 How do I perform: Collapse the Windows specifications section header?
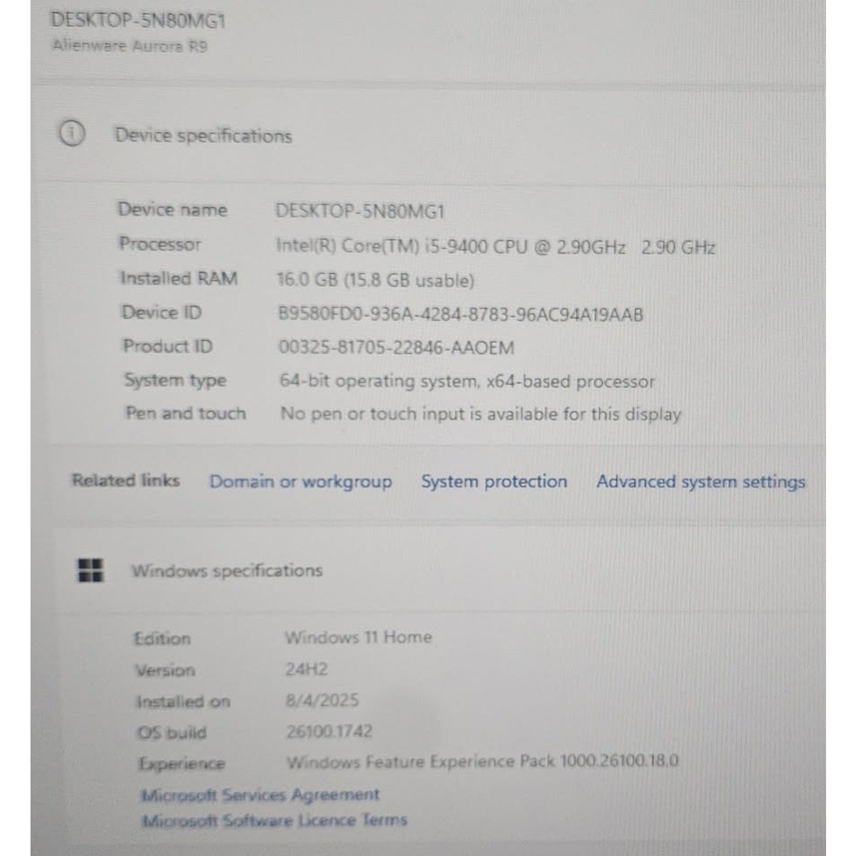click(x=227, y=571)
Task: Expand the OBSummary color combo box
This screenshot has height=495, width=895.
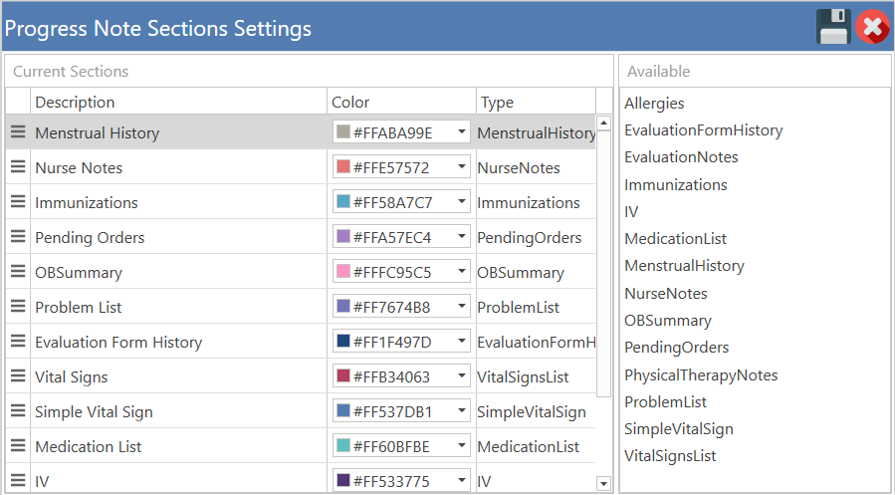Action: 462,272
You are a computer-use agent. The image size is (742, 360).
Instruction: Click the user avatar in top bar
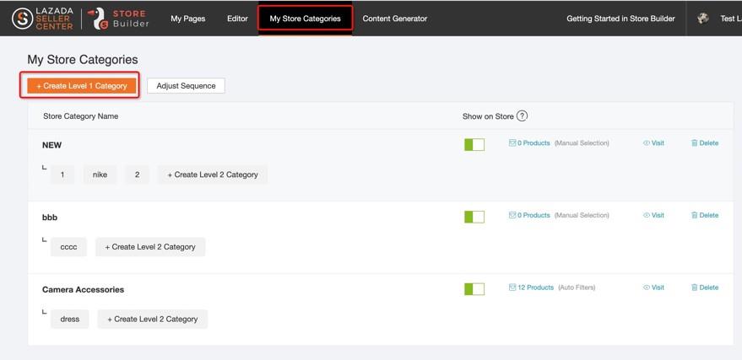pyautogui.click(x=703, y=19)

= = = =

* **Your assignment**
From the material above, print everything exactly except the pictures.

* **Answer box**
 How do I perform: Collapse the Windows specifications section header?
click(x=227, y=571)
Task: Expand the OBSummary color combo box
This screenshot has height=495, width=895.
Action: 462,272
You are a computer-use agent. The image size is (742, 360).
Instruction: Click the user avatar in top bar
pyautogui.click(x=703, y=19)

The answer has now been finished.